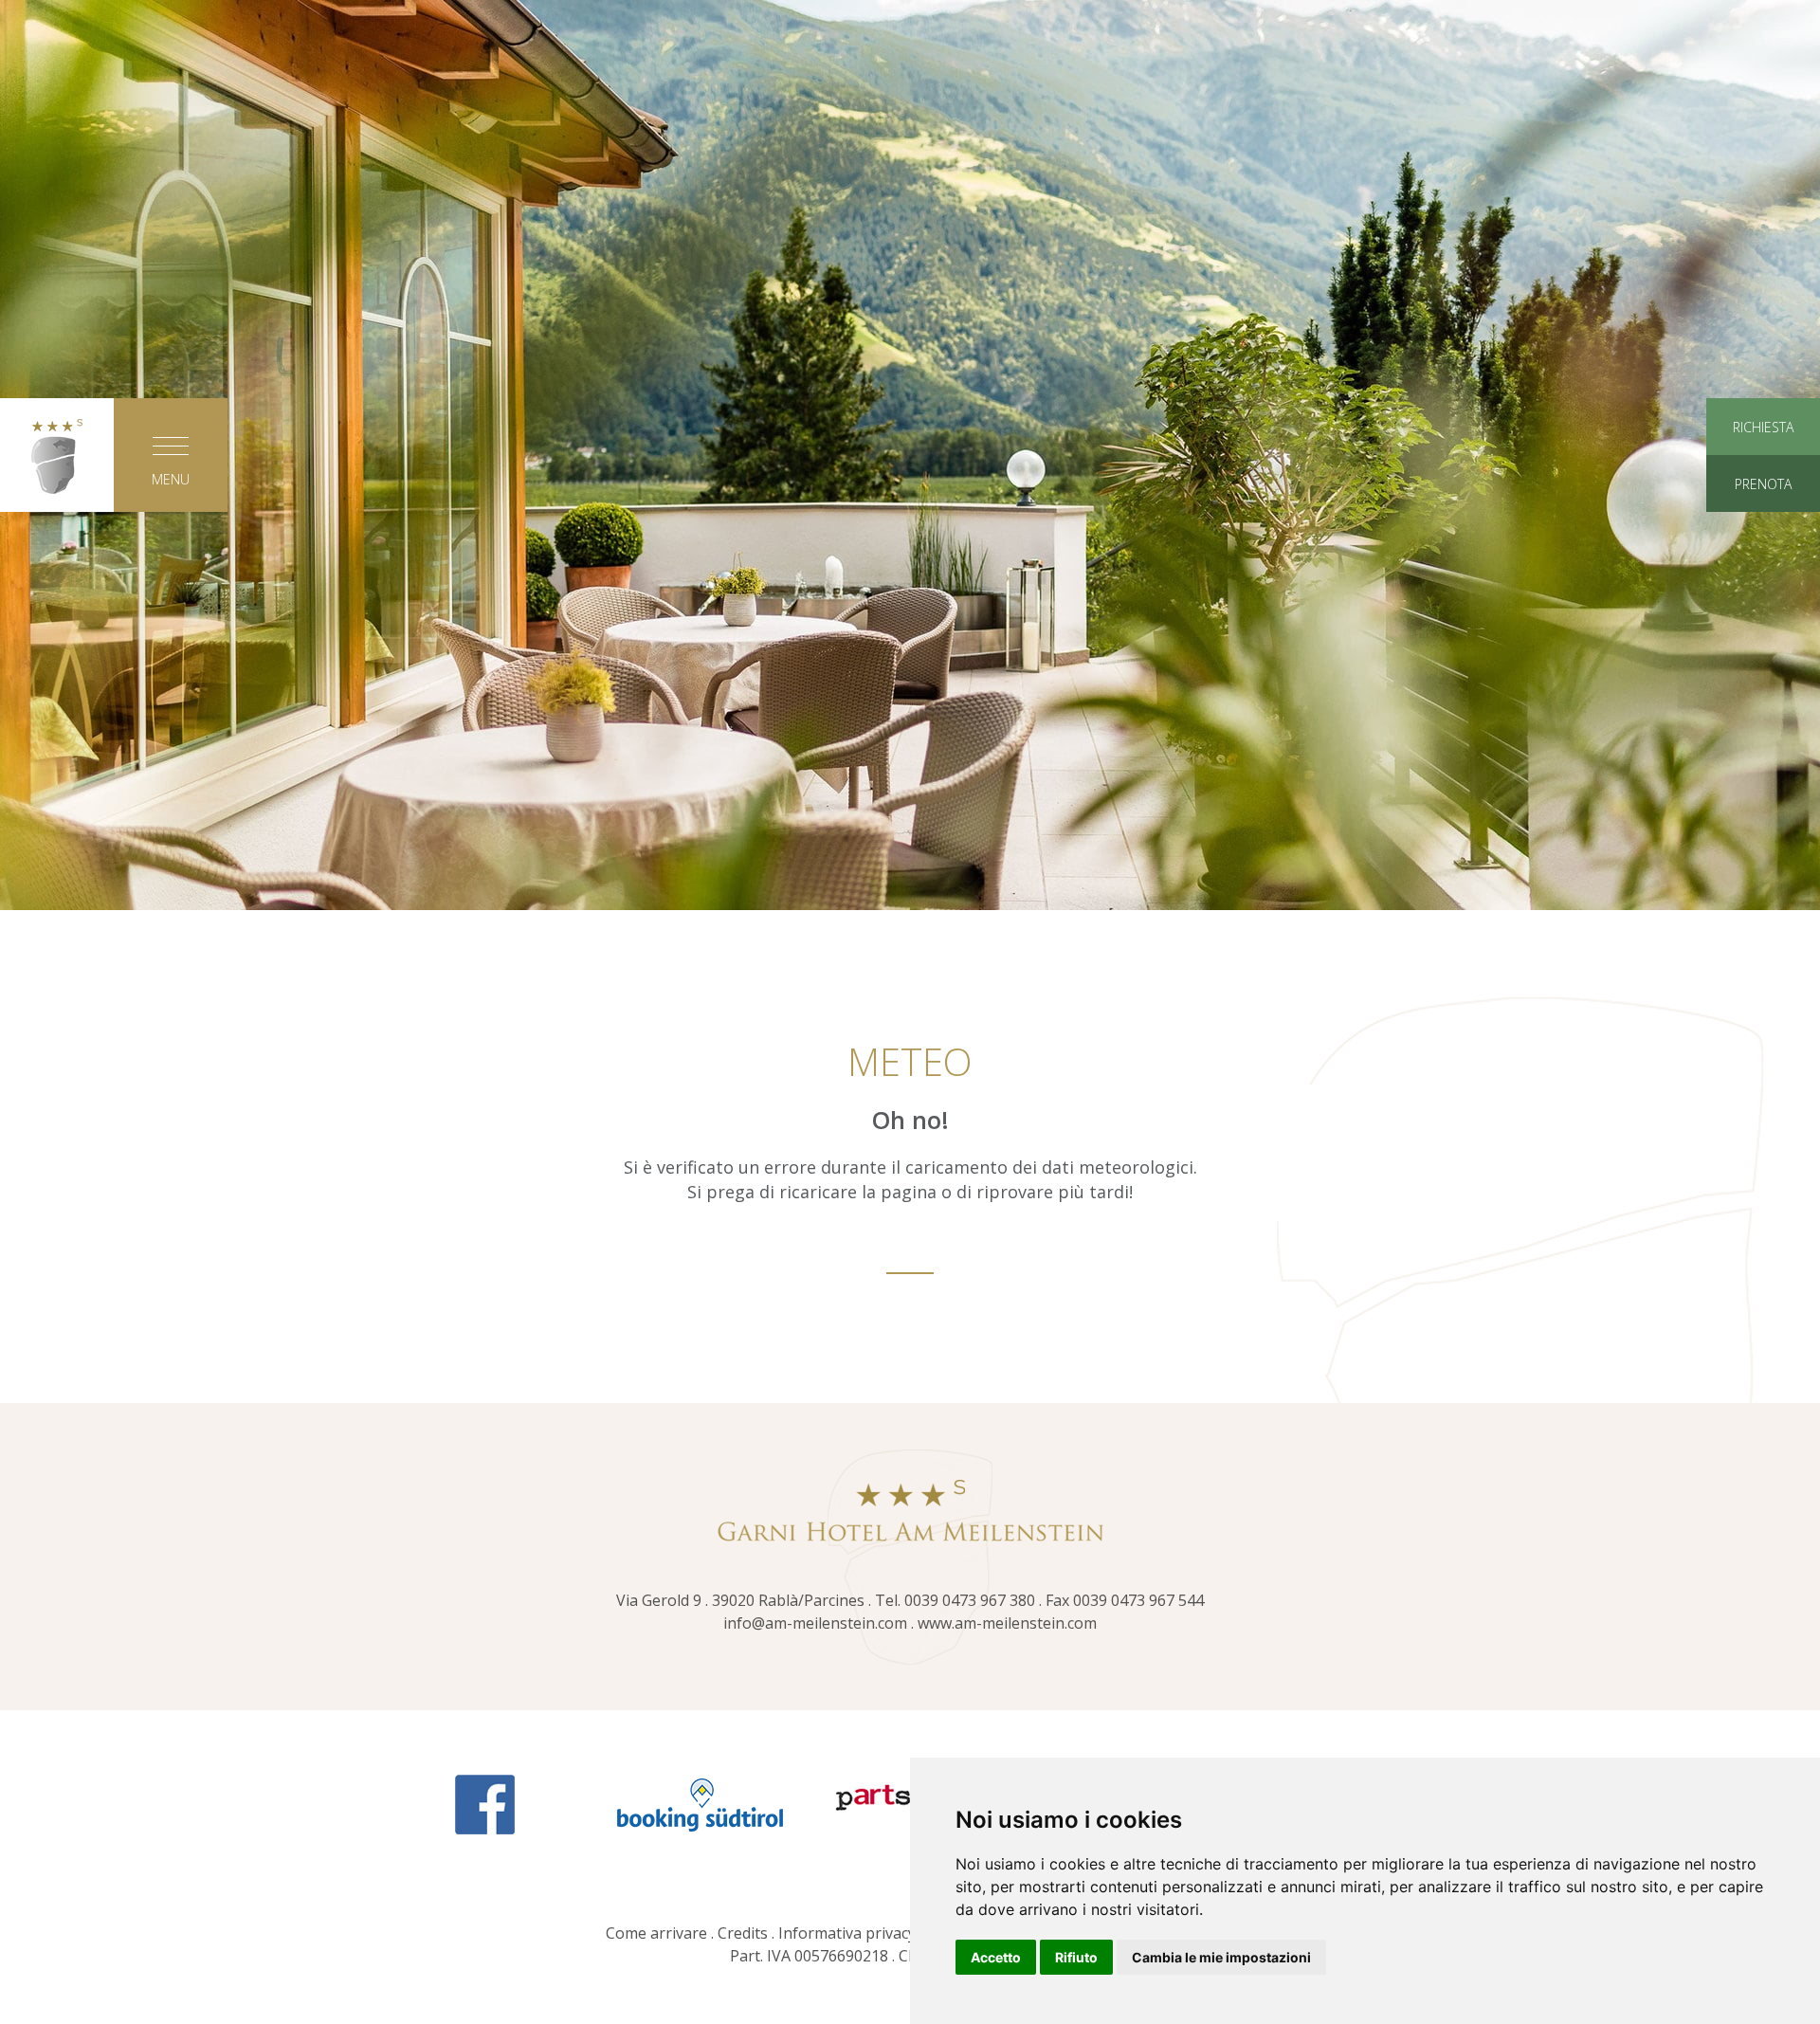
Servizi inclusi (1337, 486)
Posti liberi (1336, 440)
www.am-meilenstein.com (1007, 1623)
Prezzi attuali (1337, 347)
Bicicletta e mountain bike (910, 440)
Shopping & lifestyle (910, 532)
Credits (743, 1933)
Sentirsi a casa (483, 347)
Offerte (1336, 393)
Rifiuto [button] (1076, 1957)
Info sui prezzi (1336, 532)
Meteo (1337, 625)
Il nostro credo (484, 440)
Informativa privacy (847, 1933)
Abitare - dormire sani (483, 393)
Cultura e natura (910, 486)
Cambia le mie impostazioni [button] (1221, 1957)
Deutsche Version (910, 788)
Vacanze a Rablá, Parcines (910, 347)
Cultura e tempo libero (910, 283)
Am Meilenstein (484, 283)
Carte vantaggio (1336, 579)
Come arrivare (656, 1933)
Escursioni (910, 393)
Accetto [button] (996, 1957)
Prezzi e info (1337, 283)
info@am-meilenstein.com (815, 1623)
# # #
=== Instructions to follow ===
Everything in the data must be printed verbatim except the pictures.

=== Response area ===
Servizi inclusi (1337, 486)
Posti liberi (1336, 440)
www.am-meilenstein.com (1007, 1623)
Prezzi attuali (1337, 347)
Bicicletta e mountain bike (910, 440)
Shopping & lifestyle (910, 532)
Credits (743, 1933)
Sentirsi a casa (483, 347)
Offerte (1336, 393)
Rifiuto [button] (1076, 1957)
Info sui prezzi (1336, 532)
Meteo (1337, 625)
Il nostro credo (484, 440)
Informativa privacy (847, 1933)
Abitare - dormire sani (483, 393)
Cultura e natura (910, 486)
Cambia le mie impostazioni [button] (1221, 1957)
Deutsche Version (910, 788)
Vacanze a Rablá, Parcines (910, 347)
Cultura e tempo libero (910, 283)
Am Meilenstein (484, 283)
Carte vantaggio (1336, 579)
Come arrivare (656, 1933)
Escursioni (910, 393)
Accetto [button] (996, 1957)
Prezzi e info (1337, 283)
info@am-meilenstein.com (815, 1623)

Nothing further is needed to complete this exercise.